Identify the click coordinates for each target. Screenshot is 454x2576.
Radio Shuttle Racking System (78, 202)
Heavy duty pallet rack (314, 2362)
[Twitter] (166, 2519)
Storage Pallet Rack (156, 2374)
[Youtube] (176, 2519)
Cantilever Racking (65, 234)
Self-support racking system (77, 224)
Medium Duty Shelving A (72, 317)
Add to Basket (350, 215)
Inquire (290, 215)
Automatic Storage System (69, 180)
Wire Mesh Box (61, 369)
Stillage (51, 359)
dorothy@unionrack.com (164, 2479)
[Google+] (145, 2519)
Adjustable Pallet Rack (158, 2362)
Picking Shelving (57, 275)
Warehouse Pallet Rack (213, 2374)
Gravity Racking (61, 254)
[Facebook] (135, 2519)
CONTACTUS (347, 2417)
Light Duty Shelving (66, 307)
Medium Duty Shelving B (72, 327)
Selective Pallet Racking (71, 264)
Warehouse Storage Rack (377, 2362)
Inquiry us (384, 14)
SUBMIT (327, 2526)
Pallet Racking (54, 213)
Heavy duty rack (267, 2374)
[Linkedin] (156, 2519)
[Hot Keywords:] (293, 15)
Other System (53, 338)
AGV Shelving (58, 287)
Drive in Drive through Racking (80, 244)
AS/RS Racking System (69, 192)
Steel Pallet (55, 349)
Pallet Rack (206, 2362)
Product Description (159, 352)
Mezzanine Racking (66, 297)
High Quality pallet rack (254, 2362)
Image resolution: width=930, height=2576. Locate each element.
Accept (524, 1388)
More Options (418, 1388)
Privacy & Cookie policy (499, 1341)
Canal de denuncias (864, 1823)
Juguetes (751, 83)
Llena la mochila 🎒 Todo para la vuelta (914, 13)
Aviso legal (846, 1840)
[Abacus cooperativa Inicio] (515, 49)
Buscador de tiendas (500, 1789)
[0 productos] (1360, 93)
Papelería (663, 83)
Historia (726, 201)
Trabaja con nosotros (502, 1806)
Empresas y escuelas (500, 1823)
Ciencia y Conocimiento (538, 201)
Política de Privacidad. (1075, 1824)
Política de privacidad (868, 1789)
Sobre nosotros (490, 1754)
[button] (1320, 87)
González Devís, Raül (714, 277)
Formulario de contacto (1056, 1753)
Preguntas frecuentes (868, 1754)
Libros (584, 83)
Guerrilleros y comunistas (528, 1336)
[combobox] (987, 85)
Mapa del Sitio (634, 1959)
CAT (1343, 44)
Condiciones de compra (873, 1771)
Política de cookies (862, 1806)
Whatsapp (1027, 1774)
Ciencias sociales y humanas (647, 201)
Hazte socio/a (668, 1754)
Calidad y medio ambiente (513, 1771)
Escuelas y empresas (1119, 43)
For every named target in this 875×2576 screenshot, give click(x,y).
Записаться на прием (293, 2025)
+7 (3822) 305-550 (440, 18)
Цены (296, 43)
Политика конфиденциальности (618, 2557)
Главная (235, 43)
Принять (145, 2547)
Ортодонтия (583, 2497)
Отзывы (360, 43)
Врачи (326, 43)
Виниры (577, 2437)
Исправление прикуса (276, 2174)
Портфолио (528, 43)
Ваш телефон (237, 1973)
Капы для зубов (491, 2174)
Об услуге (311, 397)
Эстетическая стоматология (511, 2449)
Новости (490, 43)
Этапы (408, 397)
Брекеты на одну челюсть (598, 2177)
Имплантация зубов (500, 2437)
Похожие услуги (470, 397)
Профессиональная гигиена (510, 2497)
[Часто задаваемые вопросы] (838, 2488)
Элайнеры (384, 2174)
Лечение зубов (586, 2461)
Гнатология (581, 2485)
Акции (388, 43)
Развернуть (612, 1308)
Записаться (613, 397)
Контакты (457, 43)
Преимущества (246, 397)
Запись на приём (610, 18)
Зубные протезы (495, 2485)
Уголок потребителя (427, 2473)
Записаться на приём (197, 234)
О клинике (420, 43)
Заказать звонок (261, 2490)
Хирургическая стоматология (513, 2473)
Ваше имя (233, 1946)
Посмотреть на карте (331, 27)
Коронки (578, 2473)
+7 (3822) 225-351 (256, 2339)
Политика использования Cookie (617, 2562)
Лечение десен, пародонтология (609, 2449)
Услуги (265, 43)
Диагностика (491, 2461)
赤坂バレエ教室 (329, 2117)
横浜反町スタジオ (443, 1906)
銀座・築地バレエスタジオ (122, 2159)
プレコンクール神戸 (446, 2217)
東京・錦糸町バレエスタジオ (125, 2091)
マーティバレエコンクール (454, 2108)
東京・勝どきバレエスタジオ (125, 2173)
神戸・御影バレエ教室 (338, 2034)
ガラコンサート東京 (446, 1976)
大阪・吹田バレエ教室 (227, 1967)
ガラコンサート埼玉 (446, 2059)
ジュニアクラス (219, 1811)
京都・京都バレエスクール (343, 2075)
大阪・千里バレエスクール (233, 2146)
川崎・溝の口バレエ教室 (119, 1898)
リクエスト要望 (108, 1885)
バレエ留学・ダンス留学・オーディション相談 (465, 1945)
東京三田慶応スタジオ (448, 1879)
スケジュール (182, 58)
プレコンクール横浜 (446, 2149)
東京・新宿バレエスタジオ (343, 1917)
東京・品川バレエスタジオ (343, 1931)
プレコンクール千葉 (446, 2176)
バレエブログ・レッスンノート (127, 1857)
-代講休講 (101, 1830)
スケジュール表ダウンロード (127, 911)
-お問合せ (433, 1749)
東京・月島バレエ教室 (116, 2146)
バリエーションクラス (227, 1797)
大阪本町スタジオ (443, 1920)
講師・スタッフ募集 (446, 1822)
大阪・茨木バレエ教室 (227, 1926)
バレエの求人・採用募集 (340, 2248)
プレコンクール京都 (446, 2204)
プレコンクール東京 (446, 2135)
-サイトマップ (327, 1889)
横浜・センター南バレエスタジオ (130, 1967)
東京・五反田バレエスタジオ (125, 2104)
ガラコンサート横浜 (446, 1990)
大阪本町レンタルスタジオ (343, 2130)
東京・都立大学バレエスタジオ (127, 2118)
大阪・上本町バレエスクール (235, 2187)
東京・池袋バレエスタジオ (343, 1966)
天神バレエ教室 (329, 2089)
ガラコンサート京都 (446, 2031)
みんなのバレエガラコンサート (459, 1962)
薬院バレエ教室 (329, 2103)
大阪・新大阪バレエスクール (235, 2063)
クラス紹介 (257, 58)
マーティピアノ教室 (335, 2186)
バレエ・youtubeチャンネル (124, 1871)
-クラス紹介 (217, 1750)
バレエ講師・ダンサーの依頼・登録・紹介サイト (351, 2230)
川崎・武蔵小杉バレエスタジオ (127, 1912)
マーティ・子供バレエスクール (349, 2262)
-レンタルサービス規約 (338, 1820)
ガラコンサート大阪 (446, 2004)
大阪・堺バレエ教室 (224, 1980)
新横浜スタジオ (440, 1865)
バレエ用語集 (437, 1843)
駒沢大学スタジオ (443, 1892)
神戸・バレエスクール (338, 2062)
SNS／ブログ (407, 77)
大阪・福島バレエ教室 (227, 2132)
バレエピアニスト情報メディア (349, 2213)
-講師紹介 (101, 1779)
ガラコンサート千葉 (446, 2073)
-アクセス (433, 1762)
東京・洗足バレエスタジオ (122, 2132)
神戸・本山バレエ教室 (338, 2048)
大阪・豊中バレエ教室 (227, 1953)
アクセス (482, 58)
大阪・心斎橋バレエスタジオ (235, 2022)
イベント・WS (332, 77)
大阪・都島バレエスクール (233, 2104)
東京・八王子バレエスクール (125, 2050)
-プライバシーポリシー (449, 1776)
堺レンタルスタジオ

» **Prompt**
Of the lines above, show those in which "Medium" appears.

» **Expected answer**
Medium Duty Shelving A (72, 317)
Medium Duty Shelving B (72, 327)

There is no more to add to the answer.